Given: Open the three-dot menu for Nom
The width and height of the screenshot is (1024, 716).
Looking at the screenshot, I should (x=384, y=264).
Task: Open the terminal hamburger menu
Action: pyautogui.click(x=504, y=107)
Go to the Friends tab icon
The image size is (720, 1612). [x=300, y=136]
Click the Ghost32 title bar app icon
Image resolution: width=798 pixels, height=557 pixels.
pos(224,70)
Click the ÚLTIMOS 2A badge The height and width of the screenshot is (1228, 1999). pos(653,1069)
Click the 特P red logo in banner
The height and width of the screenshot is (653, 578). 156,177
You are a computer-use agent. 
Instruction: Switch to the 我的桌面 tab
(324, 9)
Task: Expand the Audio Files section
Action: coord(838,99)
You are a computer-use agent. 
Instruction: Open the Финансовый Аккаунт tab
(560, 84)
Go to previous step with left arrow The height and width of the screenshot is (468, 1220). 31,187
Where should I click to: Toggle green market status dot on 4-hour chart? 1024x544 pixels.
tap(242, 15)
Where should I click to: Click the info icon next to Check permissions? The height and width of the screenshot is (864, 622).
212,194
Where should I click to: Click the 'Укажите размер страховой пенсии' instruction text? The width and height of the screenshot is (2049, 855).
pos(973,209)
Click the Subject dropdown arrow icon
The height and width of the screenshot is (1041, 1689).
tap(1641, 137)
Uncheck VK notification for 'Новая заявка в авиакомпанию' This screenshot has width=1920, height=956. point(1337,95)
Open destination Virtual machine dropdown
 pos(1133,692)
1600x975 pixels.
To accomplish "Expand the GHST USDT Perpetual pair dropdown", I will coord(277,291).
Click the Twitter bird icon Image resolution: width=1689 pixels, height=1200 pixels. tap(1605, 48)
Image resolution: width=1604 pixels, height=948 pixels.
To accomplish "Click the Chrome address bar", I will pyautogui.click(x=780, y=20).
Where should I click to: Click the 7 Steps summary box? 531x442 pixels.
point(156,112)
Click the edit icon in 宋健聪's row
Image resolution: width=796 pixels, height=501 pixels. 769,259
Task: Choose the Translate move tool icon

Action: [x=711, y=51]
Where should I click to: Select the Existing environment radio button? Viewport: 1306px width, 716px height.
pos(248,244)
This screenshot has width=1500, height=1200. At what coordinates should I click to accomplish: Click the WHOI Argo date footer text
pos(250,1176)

####

* To do
Restating every entry above word for word is the whole task.

* Answer space
Given: Open the three-dot menu for Nom
The width and height of the screenshot is (1024, 716).
Looking at the screenshot, I should (x=384, y=264).
Task: Open the terminal hamburger menu
Action: pyautogui.click(x=504, y=107)
Go to the Friends tab icon
The image size is (720, 1612). [x=300, y=136]
Click the Ghost32 title bar app icon
Image resolution: width=798 pixels, height=557 pixels.
pos(224,70)
Click the ÚLTIMOS 2A badge The height and width of the screenshot is (1228, 1999). pos(653,1069)
Click the 特P red logo in banner
The height and width of the screenshot is (653, 578). 156,177
You are a computer-use agent. 
Instruction: Switch to the 我的桌面 tab
(324, 9)
Task: Expand the Audio Files section
Action: coord(838,99)
You are a computer-use agent. 
Instruction: Open the Финансовый Аккаунт tab
(560, 84)
Go to previous step with left arrow The height and width of the screenshot is (468, 1220). 31,187
Where should I click to: Toggle green market status dot on 4-hour chart? 1024x544 pixels.
tap(242, 15)
Where should I click to: Click the info icon next to Check permissions? The height and width of the screenshot is (864, 622).
212,194
Where should I click to: Click the 'Укажите размер страховой пенсии' instruction text? The width and height of the screenshot is (2049, 855).
pos(973,209)
Click the Subject dropdown arrow icon
The height and width of the screenshot is (1041, 1689).
tap(1641, 137)
Uncheck VK notification for 'Новая заявка в авиакомпанию' This screenshot has width=1920, height=956. point(1337,95)
Open destination Virtual machine dropdown
 pos(1133,692)
1600x975 pixels.
To accomplish "Expand the GHST USDT Perpetual pair dropdown", I will coord(277,291).
Click the Twitter bird icon Image resolution: width=1689 pixels, height=1200 pixels. tap(1605, 48)
Image resolution: width=1604 pixels, height=948 pixels.
To accomplish "Click the Chrome address bar", I will pyautogui.click(x=780, y=20).
Where should I click to: Click the 7 Steps summary box? 531x442 pixels.
point(156,112)
Click the edit icon in 宋健聪's row
Image resolution: width=796 pixels, height=501 pixels. 769,259
Task: Choose the Translate move tool icon

Action: [x=711, y=51]
Where should I click to: Select the Existing environment radio button? Viewport: 1306px width, 716px height.
pos(248,244)
This screenshot has width=1500, height=1200. At what coordinates should I click to accomplish: Click the WHOI Argo date footer text
pos(250,1176)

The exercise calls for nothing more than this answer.